Ao olhar de estranheza com que, ao ouvir-lhe estas palavras, o irmão o fitou, Jorge correspondeu dizendo:
- Sim, Maurício, triste e prosaica realidade para quem o olhar de perto. Há nada mais triste do que aqueles campos invadidos pelas ortigas que nós lá temos, do que aqueles pomares maltratados, e aqueles celeiros em ruínas? Quererás encontrar poesia na nossa pobreza, Maurício?
- Pobreza?!
- Pobreza, sim; pois que nome lhe queres dar? Olha, compara o aspecto dessa casa branca de um andar, que aí fica em baixo, com o do nosso paço acastelado, a actividade daqueles homens com a sonolência crónica do nosso capelão; compara ainda, Maurício, compara a desafogada alegria de Tomé com a tristeza sem conforto do nosso pai.

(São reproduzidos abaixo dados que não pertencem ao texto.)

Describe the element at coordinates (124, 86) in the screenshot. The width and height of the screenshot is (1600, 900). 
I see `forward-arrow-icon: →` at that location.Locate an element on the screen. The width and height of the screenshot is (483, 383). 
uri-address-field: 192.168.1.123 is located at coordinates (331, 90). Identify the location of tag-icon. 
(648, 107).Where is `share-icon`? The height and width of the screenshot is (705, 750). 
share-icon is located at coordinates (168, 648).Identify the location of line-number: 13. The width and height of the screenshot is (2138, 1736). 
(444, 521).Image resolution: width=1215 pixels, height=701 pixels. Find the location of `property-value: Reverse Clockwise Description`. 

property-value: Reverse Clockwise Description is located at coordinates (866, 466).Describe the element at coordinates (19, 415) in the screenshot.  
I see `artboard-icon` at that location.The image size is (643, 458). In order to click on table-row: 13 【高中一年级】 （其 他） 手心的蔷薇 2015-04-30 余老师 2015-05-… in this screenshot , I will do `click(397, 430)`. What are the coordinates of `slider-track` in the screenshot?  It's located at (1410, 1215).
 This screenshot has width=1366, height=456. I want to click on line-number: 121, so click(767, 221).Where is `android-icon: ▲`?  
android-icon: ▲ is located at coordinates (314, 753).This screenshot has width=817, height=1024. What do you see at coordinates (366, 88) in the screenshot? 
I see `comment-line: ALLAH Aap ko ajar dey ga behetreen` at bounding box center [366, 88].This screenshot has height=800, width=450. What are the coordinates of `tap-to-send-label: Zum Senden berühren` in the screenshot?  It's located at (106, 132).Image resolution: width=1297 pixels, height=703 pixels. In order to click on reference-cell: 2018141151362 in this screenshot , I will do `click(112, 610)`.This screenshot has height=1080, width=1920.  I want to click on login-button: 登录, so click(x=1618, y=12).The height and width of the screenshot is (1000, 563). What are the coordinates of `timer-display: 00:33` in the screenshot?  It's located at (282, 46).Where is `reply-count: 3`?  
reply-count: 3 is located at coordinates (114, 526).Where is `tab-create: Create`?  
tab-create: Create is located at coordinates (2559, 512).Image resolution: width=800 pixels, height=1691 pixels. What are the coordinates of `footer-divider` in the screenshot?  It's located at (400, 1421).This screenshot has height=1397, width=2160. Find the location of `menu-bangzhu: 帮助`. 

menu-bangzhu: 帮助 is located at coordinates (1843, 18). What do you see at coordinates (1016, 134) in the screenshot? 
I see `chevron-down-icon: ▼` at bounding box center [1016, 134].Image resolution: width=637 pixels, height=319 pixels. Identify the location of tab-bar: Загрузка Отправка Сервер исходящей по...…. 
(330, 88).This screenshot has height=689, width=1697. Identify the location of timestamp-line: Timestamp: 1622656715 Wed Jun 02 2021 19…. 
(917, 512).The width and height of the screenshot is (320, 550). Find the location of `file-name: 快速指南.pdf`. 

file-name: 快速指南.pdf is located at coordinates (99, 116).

Maurício curvou a cabeça, e uma como sombra de tristeza pairou-lhe algum tempo na fronte, habitualmente desanuviada. Dir-se-ia que pela primeira vez o vulto descarnado da realidade se lhe apresentava aos olhos, até então fascinados pelo fulgor de lisonjeiras ilusões.
Mas, depois de breves instantes de silêncio, respondeu ao irmão:
- Pois bem, será como dizes. Creio até que seja essa a verdade. A riqueza está ali, a pobreza do nosso lado; porém a poesia… oh! essa deixa-no-la ficar, que bem sabes que não é ela a habitual companheira da opulência.
- Da opulência ociosa, egoísta e inútil, decerto que não; mas da opulência activa, benéfica, que semeia, que transmite a vida em volta de si, da opulência que fomenta o trabalho, que cultiva os terrenos maninhos, que fertiliza a terra estéril, que sustenta, que educa e civiliza o povo, oh! dessa é a poesia companheira também.